Having wowed the Academy with the excellent Whiplash and the sublime La La Land , Damien Chazelle’s next project is to take us higher still – about 240,000 miles higher, in fact. First Man focuses on the man who made those historic first steps on the moon’s surface, Neil Armstrong, and his journey between 1961-1969 from engineer to an eternal icon.
Everyone knows how the story ends, similarly to Titanic and Infinity War (…wait), so Chazelle’s biggest challenge was to create something interesting and intriguing with the material (based on James R. Hansen’s official biography First Man: The Life of Neil A. Armstrong) to keep the audience engaged up until the main event during the movies final act. Rather than focusing on the moon landing itself, Chazelle opts for a character study of Armstrong and his family, including their struggles with grief over the loss of their young daughter, stress and doubt, coupled with the growing backlash from the government and nation regarding the space race and the extreme amounts of money that were thrown at it. Reteaming with Ryan Gosling, leading First Man as Neil Armstrong, and with Claire Foy as Janet Armstrong, the movie is anchored by two dependably strong performances. Gosling’s near-trademark understated approach works just fine here as the introverted Armstrong and Foy is excellent as the struggling mother and wife – but rest assured, there are no clichés in the characters and their labels. By focusing on the family, the movie is gifted some real emotional heft, especially in the movies latter moments.
Technically speaking, First Man is immense. The cinematography is superb, the camerawork engaging (the tightly framed, near claustrophobics shot of Armstrong are hugely effective) and the sound design brutally realised – every shaking piece of metal is captured, every thud and scrape feels close to home and the use of dead silence is powerful. Really powerful. Fuelled by a sublime score from Justin Hurwitz, there’s a real Kubrickian feel to parts of the movie. The music bobs, weaves and pulses with an ethereal grandeur and is one of the standout elements of the entire picture.
Whilst Gosling’s performance suits the man he is portraying, it’s fair to say Armstrong wasn’t the most charismatic of people – he was an engineer and an astronaut, his job wasn’t to sell celebrity. It’s Foy as Janet that really keeps the movie's momentum in the times that it begins to sag – and there are a few of those moments in the long duration. It’s a purposely paced movie, it takes its time, but certain elements didn’t feel anywhere near as vital as others. When it needed to, however, the movie ramped up to mach speed and the chaotic moments felt visceral and packed a punch – this was one of the most dangerous missions in history with a huge and hazardous testing process just to get it hopefully right.
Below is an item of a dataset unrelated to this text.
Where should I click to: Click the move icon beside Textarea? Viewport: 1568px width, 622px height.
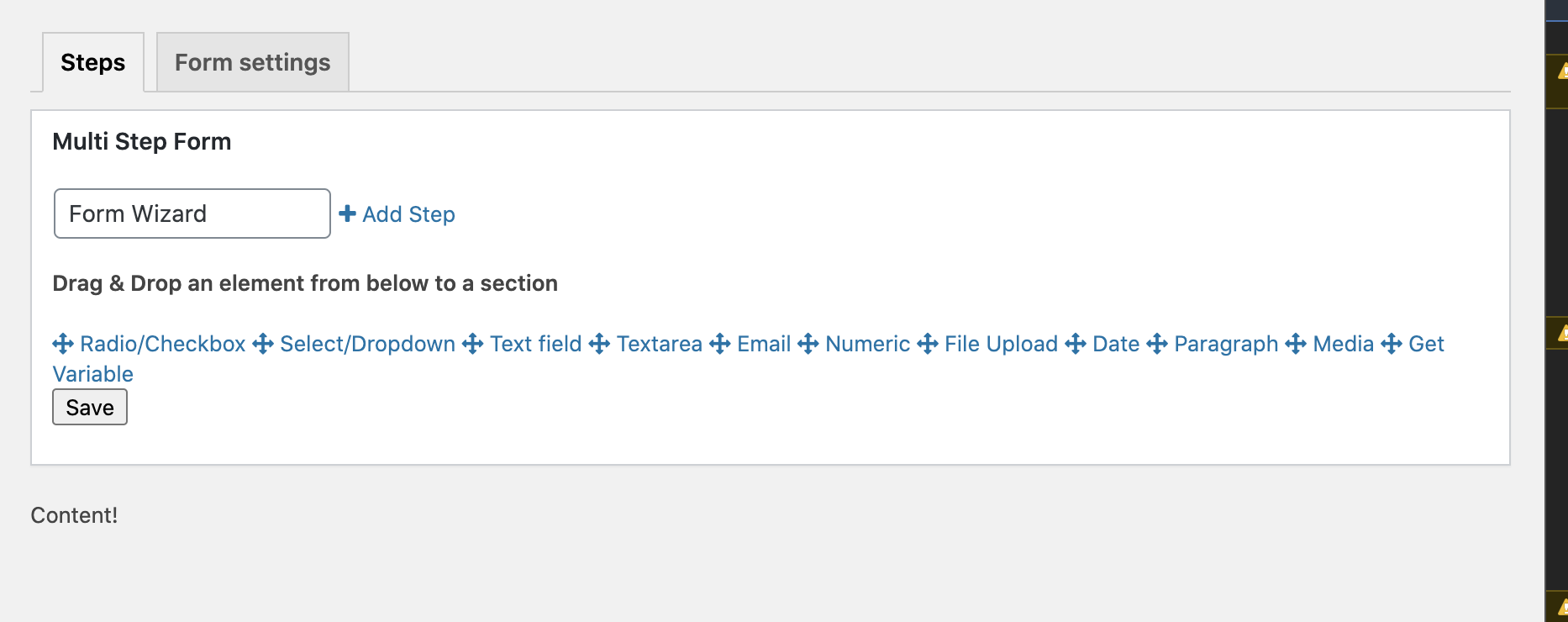(x=599, y=344)
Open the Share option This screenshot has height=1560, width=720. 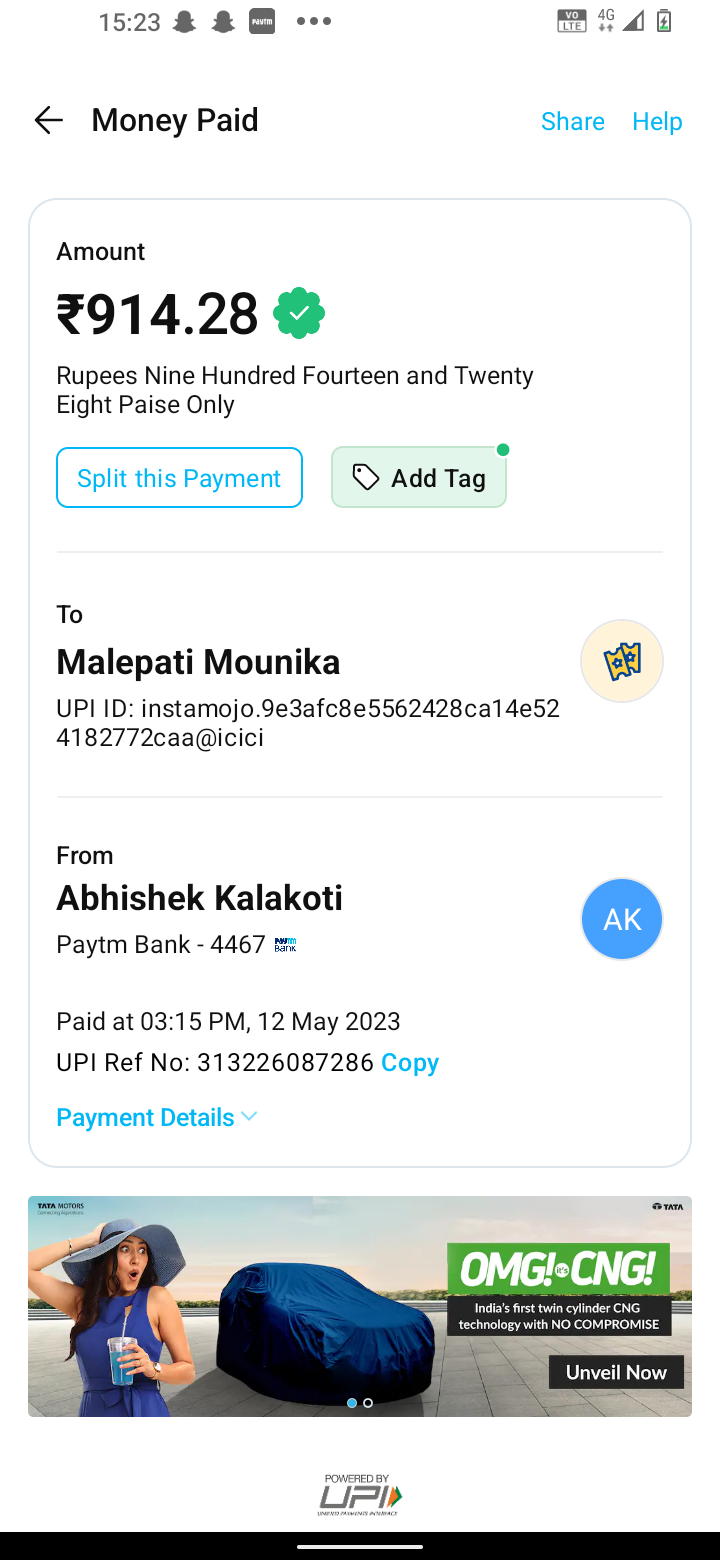[572, 121]
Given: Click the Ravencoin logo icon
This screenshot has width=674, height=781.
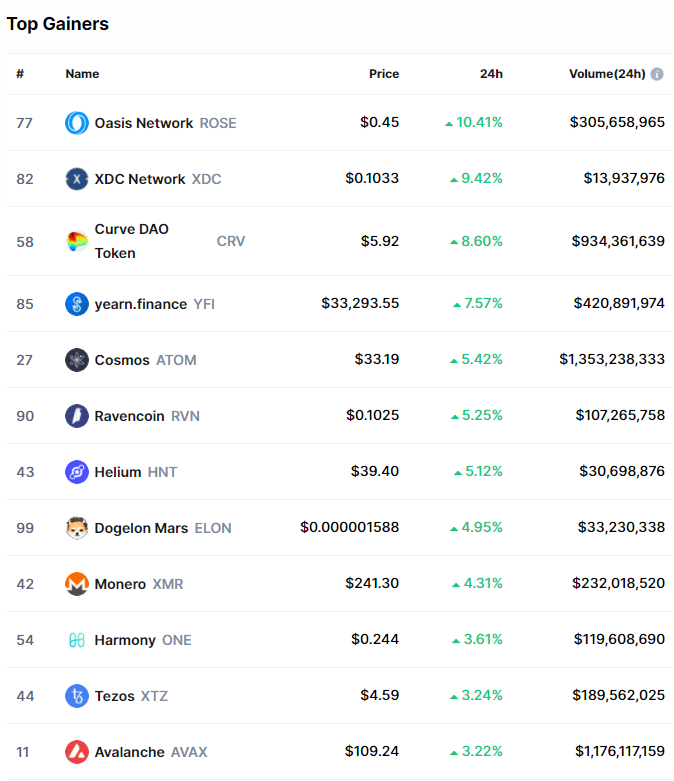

When it comes to characters and emotion, Chazelle really does nail it. The emotion-packed moon landing was beautiful, mesmerising and laced with sadness all at once – ignore Trump’s whining about the lack of flag planting, we don’t need to see it and there’s plenty of stars and stripes throughout. When it soared, it really did soar, but the feeling that something was missing hangs over the majority of First Man. It just misses out on being out of this world, but it’s still one hell of a ride.